TASK DIRECTIONS
Reproduce precisely the lines of the listing below, starting with the line that contains "You are a computer-use" and stopping after the line that contains "Instruction: Click the Then do this heading"; include nothing else.

MATERIALS PROVIDED
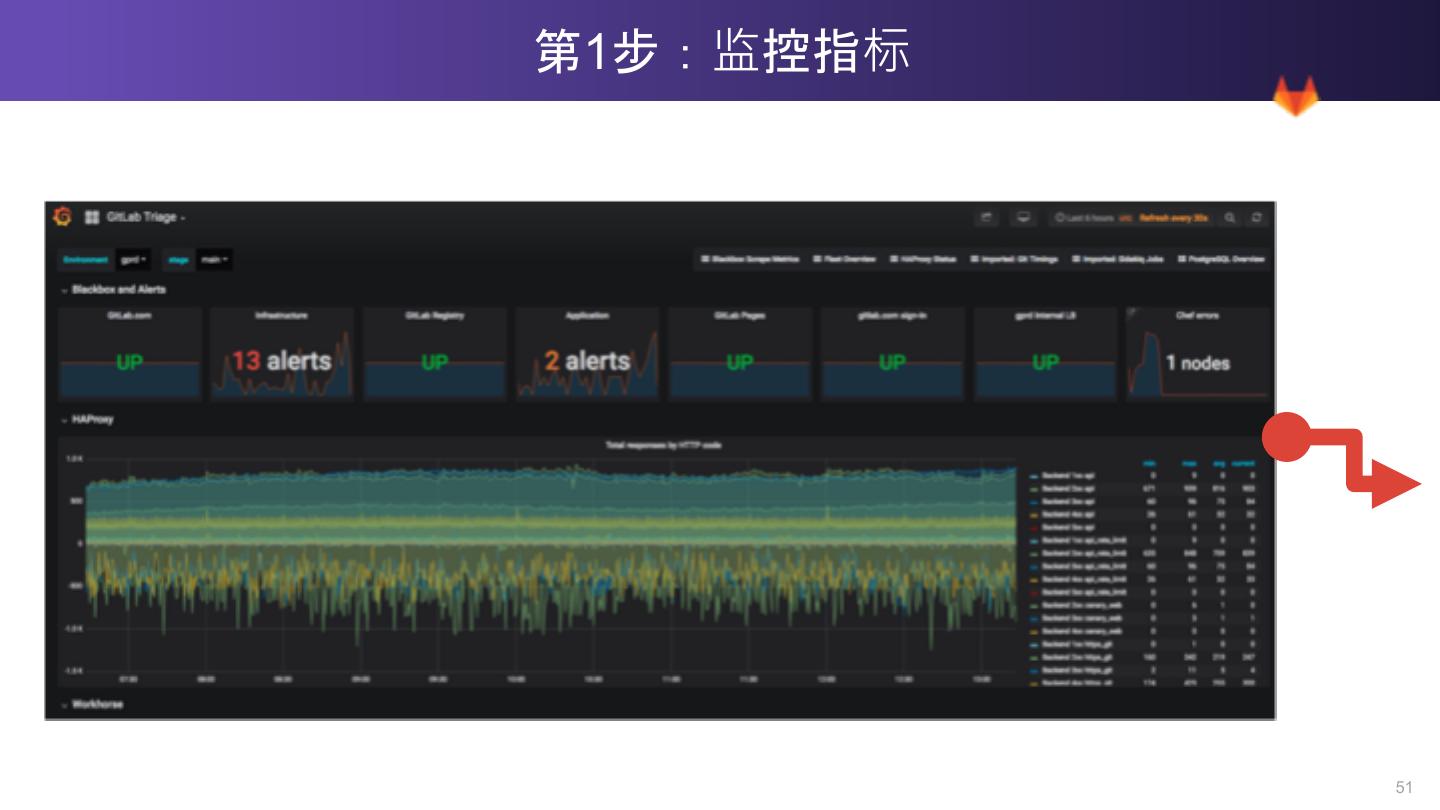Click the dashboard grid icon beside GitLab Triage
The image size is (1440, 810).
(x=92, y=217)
* * *
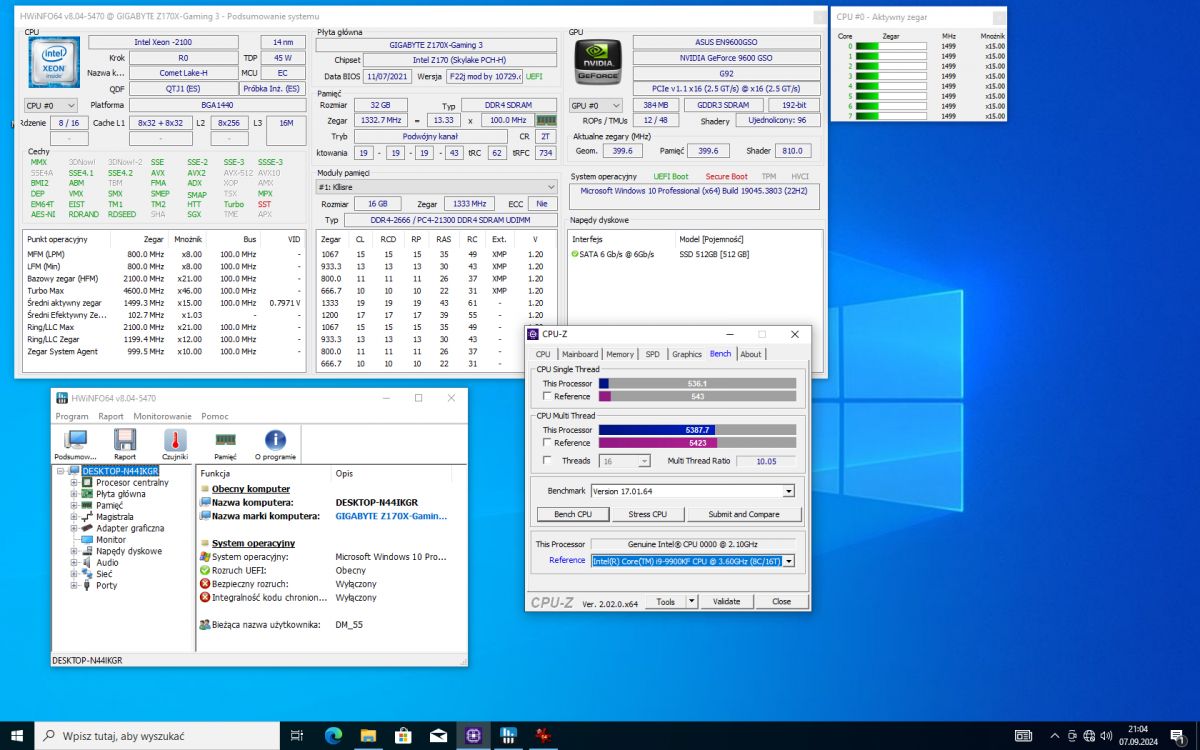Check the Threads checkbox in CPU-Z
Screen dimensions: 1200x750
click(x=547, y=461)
* * *
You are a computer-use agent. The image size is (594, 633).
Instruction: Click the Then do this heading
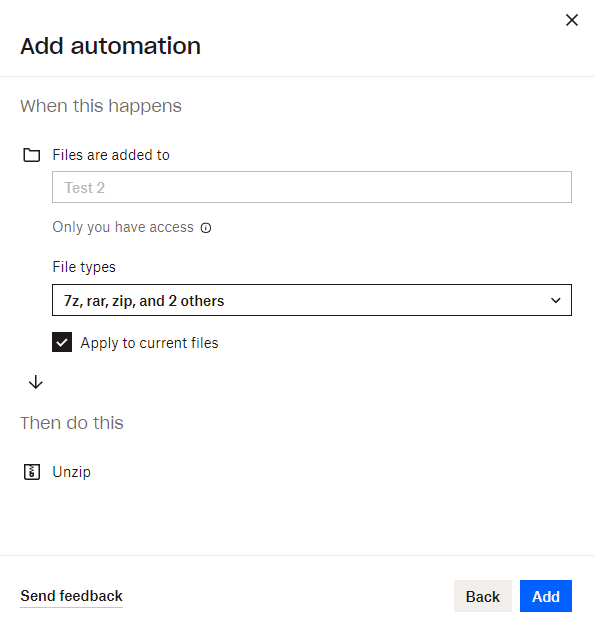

WRITTEN ANSWER
You are a computer-use agent. The image size is (594, 633).
Instruction: Click the Then do this heading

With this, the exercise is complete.